▶ [REQUEST]:
Convert the listing below into a Markdown table with the columns No. and Text. Number each row, put the line in Text, and skip any blank lines.

▶ [LISTED ENTRIES]:

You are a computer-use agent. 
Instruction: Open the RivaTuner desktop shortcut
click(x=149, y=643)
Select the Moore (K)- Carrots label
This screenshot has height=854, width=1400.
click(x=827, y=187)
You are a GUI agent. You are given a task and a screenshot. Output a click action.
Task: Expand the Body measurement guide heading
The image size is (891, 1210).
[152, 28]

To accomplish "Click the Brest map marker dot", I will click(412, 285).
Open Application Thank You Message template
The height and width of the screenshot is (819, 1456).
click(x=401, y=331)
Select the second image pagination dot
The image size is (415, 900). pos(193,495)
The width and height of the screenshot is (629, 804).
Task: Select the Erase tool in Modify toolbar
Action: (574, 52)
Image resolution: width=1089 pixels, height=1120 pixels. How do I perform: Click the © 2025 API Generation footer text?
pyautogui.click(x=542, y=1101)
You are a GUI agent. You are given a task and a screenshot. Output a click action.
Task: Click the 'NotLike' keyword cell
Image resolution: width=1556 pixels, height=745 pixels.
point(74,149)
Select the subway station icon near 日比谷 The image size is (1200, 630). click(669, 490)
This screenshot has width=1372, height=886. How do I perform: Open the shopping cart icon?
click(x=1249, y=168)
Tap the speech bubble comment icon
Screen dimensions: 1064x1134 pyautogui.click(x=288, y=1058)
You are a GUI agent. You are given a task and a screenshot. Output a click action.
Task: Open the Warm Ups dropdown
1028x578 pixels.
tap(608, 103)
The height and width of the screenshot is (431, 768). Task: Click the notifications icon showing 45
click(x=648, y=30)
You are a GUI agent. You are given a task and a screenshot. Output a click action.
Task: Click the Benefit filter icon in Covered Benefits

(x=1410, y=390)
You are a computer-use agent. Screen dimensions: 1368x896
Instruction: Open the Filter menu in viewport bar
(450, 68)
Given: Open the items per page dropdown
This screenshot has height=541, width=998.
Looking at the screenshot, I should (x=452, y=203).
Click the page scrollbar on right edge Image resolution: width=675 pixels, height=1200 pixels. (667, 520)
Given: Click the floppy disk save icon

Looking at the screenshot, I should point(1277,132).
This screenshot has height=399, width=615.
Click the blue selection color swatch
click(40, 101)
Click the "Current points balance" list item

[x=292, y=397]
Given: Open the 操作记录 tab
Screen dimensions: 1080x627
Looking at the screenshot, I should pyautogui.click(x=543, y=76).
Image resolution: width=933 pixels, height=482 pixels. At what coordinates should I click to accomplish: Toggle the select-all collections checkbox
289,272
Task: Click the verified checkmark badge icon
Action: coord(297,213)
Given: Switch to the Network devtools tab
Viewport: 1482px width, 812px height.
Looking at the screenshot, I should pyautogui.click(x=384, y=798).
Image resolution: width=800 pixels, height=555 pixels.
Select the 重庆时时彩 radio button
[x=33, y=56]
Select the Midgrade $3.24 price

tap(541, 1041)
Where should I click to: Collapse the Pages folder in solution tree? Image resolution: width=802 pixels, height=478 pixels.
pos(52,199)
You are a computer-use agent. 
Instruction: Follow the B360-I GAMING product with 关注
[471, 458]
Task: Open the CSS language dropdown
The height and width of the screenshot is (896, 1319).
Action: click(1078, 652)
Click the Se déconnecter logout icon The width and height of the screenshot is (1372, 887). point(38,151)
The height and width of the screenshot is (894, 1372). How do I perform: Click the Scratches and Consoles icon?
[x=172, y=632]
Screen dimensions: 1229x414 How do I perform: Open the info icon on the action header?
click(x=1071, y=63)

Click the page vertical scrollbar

▶ [CORRECT ANSWER]:
| No. | Text |
|---|---|
| 1 | You are a computer-use agent.  |
| 2 | Instruction: Open the RivaTuner desktop shortcut |
| 3 | click(x=149, y=643) |
| 4 | Select the Moore (K)- Carrots label |
| 5 | This screenshot has height=854, width=1400. |
| 6 | click(x=827, y=187) |
| 7 | You are a GUI agent. You are given a task and a screenshot. Output a click action. |
| 8 | Task: Expand the Body measurement guide heading |
| 9 | The image size is (891, 1210). |
| 10 | [152, 28] |
| 11 | To accomplish "Click the Brest map marker dot", I will click(412, 285). |
| 12 | Open Application Thank You Message template |
| 13 | The height and width of the screenshot is (819, 1456). |
| 14 | click(x=401, y=331) |
| 15 | Select the second image pagination dot |
| 16 | The image size is (415, 900). pos(193,495) |
| 17 | The width and height of the screenshot is (629, 804). |
| 18 | Task: Select the Erase tool in Modify toolbar |
| 19 | Action: (574, 52) |
| 20 | Image resolution: width=1089 pixels, height=1120 pixels. How do I perform: Click the © 2025 API Generation footer text? |
| 21 | pyautogui.click(x=542, y=1101) |
| 22 | You are a GUI agent. You are given a task and a screenshot. Output a click action. |
| 23 | Task: Click the 'NotLike' keyword cell |
| 24 | Image resolution: width=1556 pixels, height=745 pixels. |
| 25 | point(74,149) |
| 26 | Select the subway station icon near 日比谷 The image size is (1200, 630). click(669, 490) |
| 27 | This screenshot has width=1372, height=886. How do I perform: Open the shopping cart icon? |
| 28 | click(x=1249, y=168) |
| 29 | Tap the speech bubble comment icon |
| 30 | Screen dimensions: 1064x1134 pyautogui.click(x=288, y=1058) |
| 31 | You are a GUI agent. You are given a task and a screenshot. Output a click action. |
| 32 | Task: Open the Warm Ups dropdown |
| 33 | 1028x578 pixels. |
| 34 | tap(608, 103) |
| 35 | The height and width of the screenshot is (431, 768). Task: Click the notifications icon showing 45 |
| 36 | click(x=648, y=30) |
| 37 | You are a GUI agent. You are given a task and a screenshot. Output a click action. |
| 38 | Task: Click the Benefit filter icon in Covered Benefits |
| 39 | (x=1410, y=390) |
| 40 | You are a computer-use agent. Screen dimensions: 1368x896 |
| 41 | Instruction: Open the Filter menu in viewport bar |
| 42 | (450, 68) |
| 43 | Given: Open the items per page dropdown |
| 44 | This screenshot has height=541, width=998. |
| 45 | Looking at the screenshot, I should (x=452, y=203). |
| 46 | Click the page scrollbar on right edge Image resolution: width=675 pixels, height=1200 pixels. (667, 520) |
| 47 | Given: Click the floppy disk save icon |
| 48 | Looking at the screenshot, I should point(1277,132). |
| 49 | This screenshot has height=399, width=615. |
| 50 | Click the blue selection color swatch |
| 51 | click(40, 101) |
| 52 | Click the "Current points balance" list item |
| 53 | [x=292, y=397] |
| 54 | Given: Open the 操作记录 tab |
| 55 | Screen dimensions: 1080x627 |
| 56 | Looking at the screenshot, I should pyautogui.click(x=543, y=76). |
| 57 | Image resolution: width=933 pixels, height=482 pixels. At what coordinates should I click to accomplish: Toggle the select-all collections checkbox |
| 58 | 289,272 |
| 59 | Task: Click the verified checkmark badge icon |
| 60 | Action: coord(297,213) |
| 61 | Given: Switch to the Network devtools tab |
| 62 | Viewport: 1482px width, 812px height. |
| 63 | Looking at the screenshot, I should pyautogui.click(x=384, y=798). |
| 64 | Image resolution: width=800 pixels, height=555 pixels. |
| 65 | Select the 重庆时时彩 radio button |
| 66 | [x=33, y=56] |
| 67 | Select the Midgrade $3.24 price |
| 68 | tap(541, 1041) |
| 69 | Where should I click to: Collapse the Pages folder in solution tree? Image resolution: width=802 pixels, height=478 pixels. |
| 70 | pos(52,199) |
| 71 | You are a computer-use agent.  |
| 72 | Instruction: Follow the B360-I GAMING product with 关注 |
| 73 | [471, 458] |
| 74 | Task: Open the CSS language dropdown |
| 75 | The height and width of the screenshot is (896, 1319). |
| 76 | Action: click(1078, 652) |
| 77 | Click the Se déconnecter logout icon The width and height of the screenshot is (1372, 887). point(38,151) |
| 78 | The height and width of the screenshot is (894, 1372). How do I perform: Click the Scratches and Consoles icon? |
| 79 | [x=172, y=632] |
| 80 | Screen dimensions: 1229x414 How do I perform: Open the info icon on the action header? |
| 81 | click(x=1071, y=63) |
| 82 | Click the page vertical scrollbar |